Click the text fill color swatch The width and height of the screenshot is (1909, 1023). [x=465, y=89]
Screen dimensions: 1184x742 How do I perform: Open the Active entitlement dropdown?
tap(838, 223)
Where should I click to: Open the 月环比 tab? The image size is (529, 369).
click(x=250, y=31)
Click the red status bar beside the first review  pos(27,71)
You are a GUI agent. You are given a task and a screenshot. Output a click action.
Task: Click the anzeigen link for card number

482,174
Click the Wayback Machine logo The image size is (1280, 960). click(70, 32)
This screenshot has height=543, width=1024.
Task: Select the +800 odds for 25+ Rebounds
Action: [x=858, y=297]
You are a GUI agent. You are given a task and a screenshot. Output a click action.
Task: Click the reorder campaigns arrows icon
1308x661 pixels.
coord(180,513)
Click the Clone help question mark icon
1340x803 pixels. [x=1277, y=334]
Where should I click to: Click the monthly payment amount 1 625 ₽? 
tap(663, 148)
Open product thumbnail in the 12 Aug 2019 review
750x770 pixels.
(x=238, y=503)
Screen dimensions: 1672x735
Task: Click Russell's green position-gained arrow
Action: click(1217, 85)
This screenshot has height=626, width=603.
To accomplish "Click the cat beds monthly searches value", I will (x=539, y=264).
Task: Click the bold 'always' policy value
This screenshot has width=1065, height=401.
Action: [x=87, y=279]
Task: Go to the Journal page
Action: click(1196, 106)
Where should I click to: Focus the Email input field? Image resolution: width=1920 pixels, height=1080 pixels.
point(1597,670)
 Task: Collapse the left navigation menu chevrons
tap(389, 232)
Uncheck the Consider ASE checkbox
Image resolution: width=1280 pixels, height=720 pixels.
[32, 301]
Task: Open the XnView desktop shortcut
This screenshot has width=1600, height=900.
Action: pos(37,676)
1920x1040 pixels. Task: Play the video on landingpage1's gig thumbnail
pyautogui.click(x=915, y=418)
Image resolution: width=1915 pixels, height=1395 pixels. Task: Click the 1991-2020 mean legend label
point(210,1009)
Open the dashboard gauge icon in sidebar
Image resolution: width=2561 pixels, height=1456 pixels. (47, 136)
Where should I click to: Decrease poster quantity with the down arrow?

• [Problem description]: Reproduce the data word for word, from the line that contains "Uncheck the Consider ASE checkbox" through the end of the data.

• [Solution to this exercise]:
Uncheck the Consider ASE checkbox
Image resolution: width=1280 pixels, height=720 pixels.
[32, 301]
Task: Open the XnView desktop shortcut
This screenshot has width=1600, height=900.
Action: pos(37,676)
1920x1040 pixels. Task: Play the video on landingpage1's gig thumbnail
pyautogui.click(x=915, y=418)
Image resolution: width=1915 pixels, height=1395 pixels. Task: Click the 1991-2020 mean legend label
point(210,1009)
Open the dashboard gauge icon in sidebar
Image resolution: width=2561 pixels, height=1456 pixels. (47, 136)
Where should I click to: Decrease poster quantity with the down arrow?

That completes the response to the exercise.